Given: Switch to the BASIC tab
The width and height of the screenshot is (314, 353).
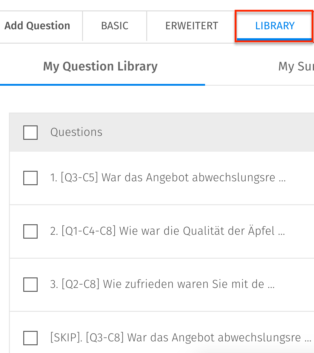Looking at the screenshot, I should (114, 26).
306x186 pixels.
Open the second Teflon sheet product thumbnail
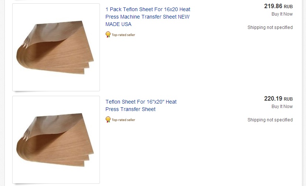click(x=56, y=140)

+---+

» Assigned task
With the pictures left out, output the lines from the one containing "The width and" through the last line of the records above, exactly as they are.

» Solution
The width and height of the screenshot is (314, 353).
Looking at the screenshot, I should (114, 26).
306x186 pixels.
Open the second Teflon sheet product thumbnail
click(x=56, y=140)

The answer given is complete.